■ Description of the task
Each line below from the one containing "Given: Open the Privacy Policy link" through the one containing "Click the PDF viewer print icon" is to be given again exactly, and no line outside that span.

==== Data provided

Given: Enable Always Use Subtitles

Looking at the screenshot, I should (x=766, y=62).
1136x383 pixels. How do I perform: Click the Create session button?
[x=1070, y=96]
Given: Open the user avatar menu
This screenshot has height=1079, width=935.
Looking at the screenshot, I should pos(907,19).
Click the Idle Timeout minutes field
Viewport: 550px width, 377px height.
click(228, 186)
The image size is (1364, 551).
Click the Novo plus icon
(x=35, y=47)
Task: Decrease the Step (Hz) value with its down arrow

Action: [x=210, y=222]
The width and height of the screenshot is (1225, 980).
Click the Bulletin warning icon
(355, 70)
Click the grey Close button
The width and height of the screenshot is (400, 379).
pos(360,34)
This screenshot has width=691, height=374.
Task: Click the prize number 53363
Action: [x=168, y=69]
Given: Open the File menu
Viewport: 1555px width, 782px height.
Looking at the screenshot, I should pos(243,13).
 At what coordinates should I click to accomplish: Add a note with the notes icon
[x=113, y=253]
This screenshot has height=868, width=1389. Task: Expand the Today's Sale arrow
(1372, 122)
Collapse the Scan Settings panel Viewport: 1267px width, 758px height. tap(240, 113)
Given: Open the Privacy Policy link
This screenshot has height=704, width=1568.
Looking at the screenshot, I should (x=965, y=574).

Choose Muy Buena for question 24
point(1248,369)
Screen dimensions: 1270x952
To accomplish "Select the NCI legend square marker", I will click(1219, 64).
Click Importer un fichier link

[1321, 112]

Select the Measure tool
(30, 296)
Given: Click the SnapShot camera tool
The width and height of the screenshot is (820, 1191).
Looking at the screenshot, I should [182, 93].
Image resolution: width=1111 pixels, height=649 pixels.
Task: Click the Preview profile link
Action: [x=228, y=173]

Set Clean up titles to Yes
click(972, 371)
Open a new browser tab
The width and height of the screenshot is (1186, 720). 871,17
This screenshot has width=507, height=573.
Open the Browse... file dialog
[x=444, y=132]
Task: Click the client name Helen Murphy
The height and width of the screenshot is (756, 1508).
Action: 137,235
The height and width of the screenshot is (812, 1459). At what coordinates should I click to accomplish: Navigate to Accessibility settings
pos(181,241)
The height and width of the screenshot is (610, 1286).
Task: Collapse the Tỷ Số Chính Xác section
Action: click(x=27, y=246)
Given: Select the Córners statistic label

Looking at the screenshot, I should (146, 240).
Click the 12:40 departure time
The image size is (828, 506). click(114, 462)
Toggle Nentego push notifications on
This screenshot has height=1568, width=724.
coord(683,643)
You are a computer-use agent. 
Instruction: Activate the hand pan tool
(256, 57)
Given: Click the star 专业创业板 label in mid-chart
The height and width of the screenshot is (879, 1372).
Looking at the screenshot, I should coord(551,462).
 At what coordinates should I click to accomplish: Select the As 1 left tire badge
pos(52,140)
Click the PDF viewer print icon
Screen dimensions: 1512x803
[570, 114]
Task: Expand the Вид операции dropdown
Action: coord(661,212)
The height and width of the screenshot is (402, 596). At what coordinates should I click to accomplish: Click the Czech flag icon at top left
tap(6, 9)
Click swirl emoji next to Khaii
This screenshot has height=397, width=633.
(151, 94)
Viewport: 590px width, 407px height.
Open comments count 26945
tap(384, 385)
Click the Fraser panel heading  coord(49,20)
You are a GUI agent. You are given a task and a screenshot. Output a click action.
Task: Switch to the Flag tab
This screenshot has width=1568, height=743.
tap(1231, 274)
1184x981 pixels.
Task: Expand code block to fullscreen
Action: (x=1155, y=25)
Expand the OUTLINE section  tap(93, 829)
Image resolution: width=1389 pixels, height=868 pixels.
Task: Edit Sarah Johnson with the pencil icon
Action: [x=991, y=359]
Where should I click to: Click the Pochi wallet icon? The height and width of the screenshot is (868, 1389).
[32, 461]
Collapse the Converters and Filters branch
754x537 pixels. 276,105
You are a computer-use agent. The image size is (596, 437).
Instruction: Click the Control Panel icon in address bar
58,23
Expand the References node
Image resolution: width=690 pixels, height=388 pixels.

========

■ Solution below
Given: Open the Privacy Policy link
This screenshot has height=704, width=1568.
Looking at the screenshot, I should (x=965, y=574).

Choose Muy Buena for question 24
point(1248,369)
Screen dimensions: 1270x952
To accomplish "Select the NCI legend square marker", I will click(1219, 64).
Click Importer un fichier link

[1321, 112]

Select the Measure tool
(30, 296)
Given: Click the SnapShot camera tool
The width and height of the screenshot is (820, 1191).
Looking at the screenshot, I should [182, 93].
Image resolution: width=1111 pixels, height=649 pixels.
Task: Click the Preview profile link
Action: [x=228, y=173]

Set Clean up titles to Yes
click(972, 371)
Open a new browser tab
The width and height of the screenshot is (1186, 720). 871,17
This screenshot has width=507, height=573.
Open the Browse... file dialog
[x=444, y=132]
Task: Click the client name Helen Murphy
The height and width of the screenshot is (756, 1508).
Action: 137,235
The height and width of the screenshot is (812, 1459). At what coordinates should I click to accomplish: Navigate to Accessibility settings
pos(181,241)
The height and width of the screenshot is (610, 1286).
Task: Collapse the Tỷ Số Chính Xác section
Action: click(x=27, y=246)
Given: Select the Córners statistic label

Looking at the screenshot, I should (146, 240).
Click the 12:40 departure time
The image size is (828, 506). click(114, 462)
Toggle Nentego push notifications on
This screenshot has height=1568, width=724.
coord(683,643)
You are a computer-use agent. 
Instruction: Activate the hand pan tool
(256, 57)
Given: Click the star 专业创业板 label in mid-chart
The height and width of the screenshot is (879, 1372).
Looking at the screenshot, I should coord(551,462).
 At what coordinates should I click to accomplish: Select the As 1 left tire badge
pos(52,140)
Click the PDF viewer print icon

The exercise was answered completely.